Remote access using a one-time password scheme is most closely associated with which of the following?

a. Something you are
b. Something you have
c. Something you calculate
d. Something you know

 

文献: Handbook of Info. Sec. Mgmt; Krause & Tipton; 1998; pg 682-683.

元記事URL:   

https://community.isc2.org/t5/Certifications/CISSP-questions/m-p/28006/highlight/true#M4621

 

二つ目の問題は技術的なものを選んでみました。昨年の某コンビニ系Xペイのインシデントで「2段階認証」と言う言葉が流行りました。その際に、セキュリティとして重要なのは「2要素認証」だろう、ということも話題になりました*1。この問題は認証の際の「要素」を正しく理解しているか、を問う問題です。3つの認証要素*2を理解していれば難しい問題ではありません。

では早速rsladeさんの解説を見てみましょう。

 

あなたは質問を読むだけでなく、質問についてよく考えなければなりません。と言うのも、この問題を読んだ時のあなたの最初の反応が間違っているかもしれない、数少ないケースの一つなのです。「ワンタイムパスワード」は静的なパスワードと同じではありません。しっかりと覚えておいてください。 この場合のワンタイムパスワード生成器はトークンかもしれません。 あるいは、場合によっては、使用後に使用済みの印をつけたり、破棄されたりするワンタイムパスワードのリストかもしれません。 いずれにしても、それをあなたが持っていることで認証されるのです。以下一つ一つ回答を検討します。
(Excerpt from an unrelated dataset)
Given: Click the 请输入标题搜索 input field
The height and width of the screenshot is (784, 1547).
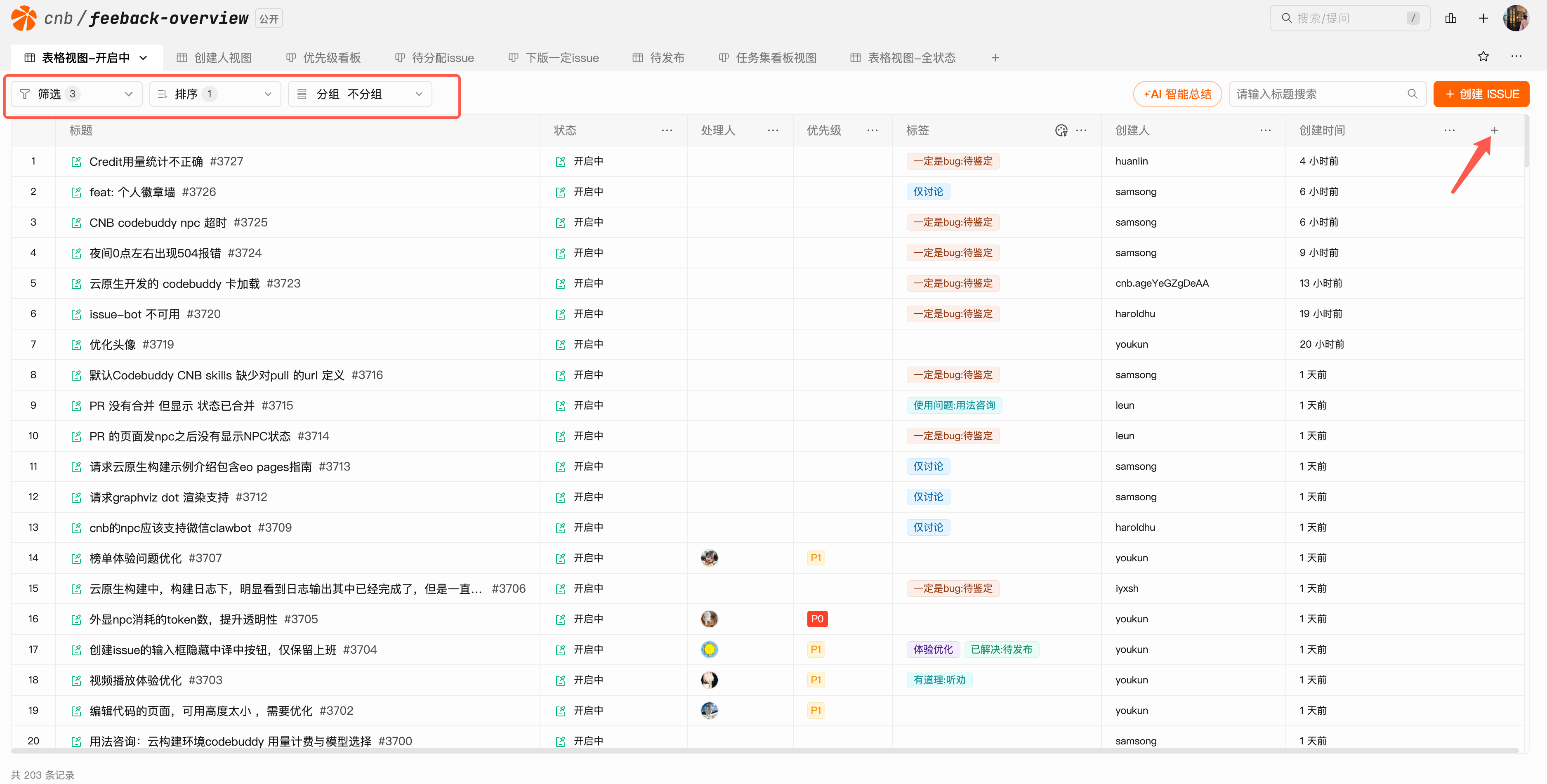Looking at the screenshot, I should (x=1319, y=94).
回答 a - Something you are、はバイオメトリクス認証を意味します。
回答 b - Something you have、は所有物による認証です。本問ではワンタイムパスワード生成器がそれに相当します。
回答 c - Something you calculate、は3 つの認証要素のうちの 1 つではありません。
回答 d - Something you know、は静的パスワードであり、ワンタイムパスワードではありません。

 

そもそもワンタイムパスワードとは何か、知っている必要があります。会社から支給されて使っている人も多いと思います。今はスマホとソフトの構成もありますね。

f:id:jurupapa:20200325085558p:plain

Adriano GadiniによるPixabayからの画像

この機器はアカウント毎に発行され、赤いボタンを押すと表示されるパスワードを、アカウントと共に入力すると認証されます。まさにこの機器を持っていることが認証の鍵となります。

生体認証ではないので、Something you areではないし、パスワードと言ってもあなたの記憶に頼っているわけではないので、Something you knowではありません。おそらく毎回何かのアルゴリズムで計算されるのだからc.のSomthing you calculateが正解、というのはNGです。なぜならば、認証の3要素(あるいは4要素)は十分な検討の末に確立された考えで、その中にはSomething you calculateというものは入っていないからです。

正解:b

 

もう一つだけ、注意点があります。とてもよく似た言葉でワンタイムパッド があります。こちらは正式にはワンタイムパッド暗号という暗号方式であって、認証方式ではありません。しかしながらどちらも大事なのできちんと区別して理解する必要があります。

*1:2段階認証という用語もあります。Wikipediaで調べてみてください。

*2:4番目の要素としてSomewhere you areというのもあります。こちらも調べてみてください。